Wednesday, January 23, 2008

a gentle birth & moments with food & what is heart shaped

we sat together facing one another on saturday morning, partnered to participate in an exercise on intuition. he told me he saw a cupcake and wondered if there was a birthday. this part didn't make sense at first. he told me that he saw a bird held gently in the palm of a hand. he told me that my gift was my gentleness. later i remembered that an aspect of my horoscope for 2007 was "a gentle birth." i remembered that an image i was working with during the past year is the image of eggs resting in a nest. i understood that indeed i am celebrating a gentle birth, a re-birth. so, yes, there is a birthday, a re-birthday and i will be treating myself to a cupcake soon. perhaps a chocolate cupcake with peanut butter icing. one of my favorites. would you like to come to the party?!
***
at the end of last week i had a series of moments with food.

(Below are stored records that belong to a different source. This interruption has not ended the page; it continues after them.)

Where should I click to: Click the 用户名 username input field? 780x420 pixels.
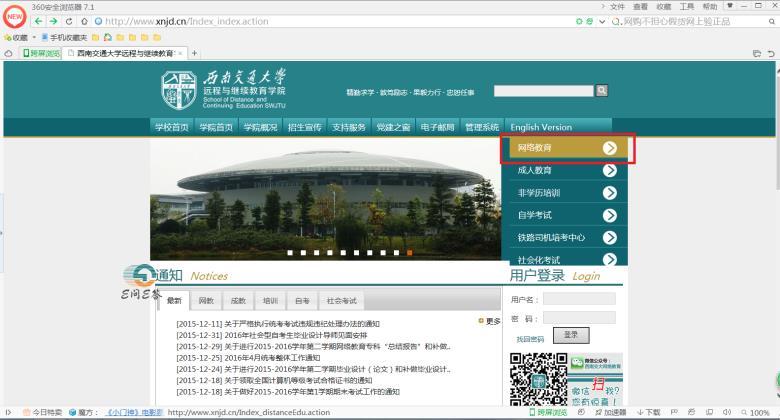pos(579,299)
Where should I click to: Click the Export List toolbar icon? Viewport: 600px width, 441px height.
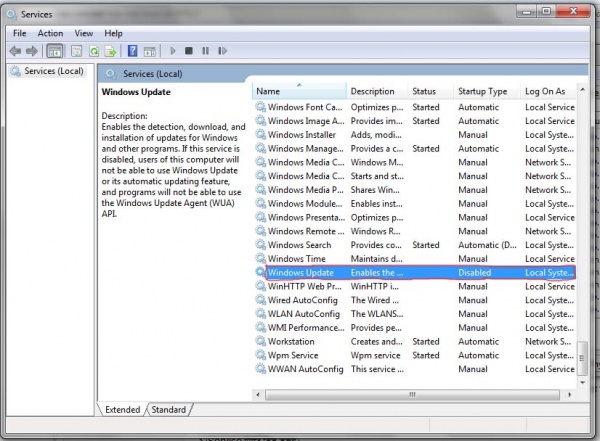pyautogui.click(x=109, y=51)
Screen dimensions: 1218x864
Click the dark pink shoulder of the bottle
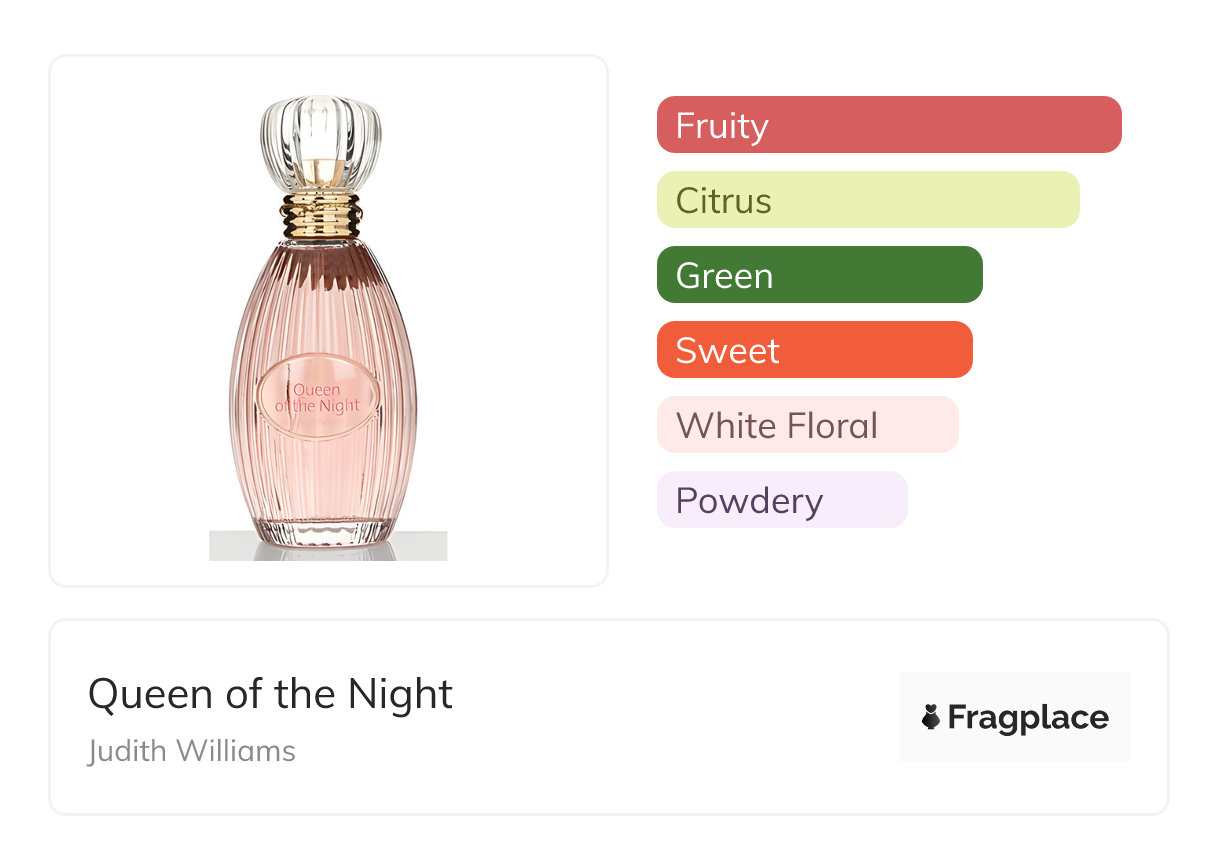point(322,262)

moment 1: while enjoying a mango (a bella favorite) for breakfast at work i filled out some paperwork which required me to list my family members, their ages, their relationships to me and their genders. beside bella's name i wrote "sister" and for the first time ever (in reference to my sweet sister) i wrote the word "deceased." words are so limiting sometimes...

moment 2: at the end of my mango-for-breakfast-at-work day i entered my apartment building and greeted a familiar scent. the kind of scent that lives in my bones. it took me back, in a flash, to the days of opening the front door of my home after school and smelling my momma's spaghetti sauce and meatballs cooking on the stove and feeling my heart lift. for a moment, i returned to the memory of this comfort and the gift of feeling at home, safe, with family. a little miracle at the end of a work day that began with a mango and the word "deceased."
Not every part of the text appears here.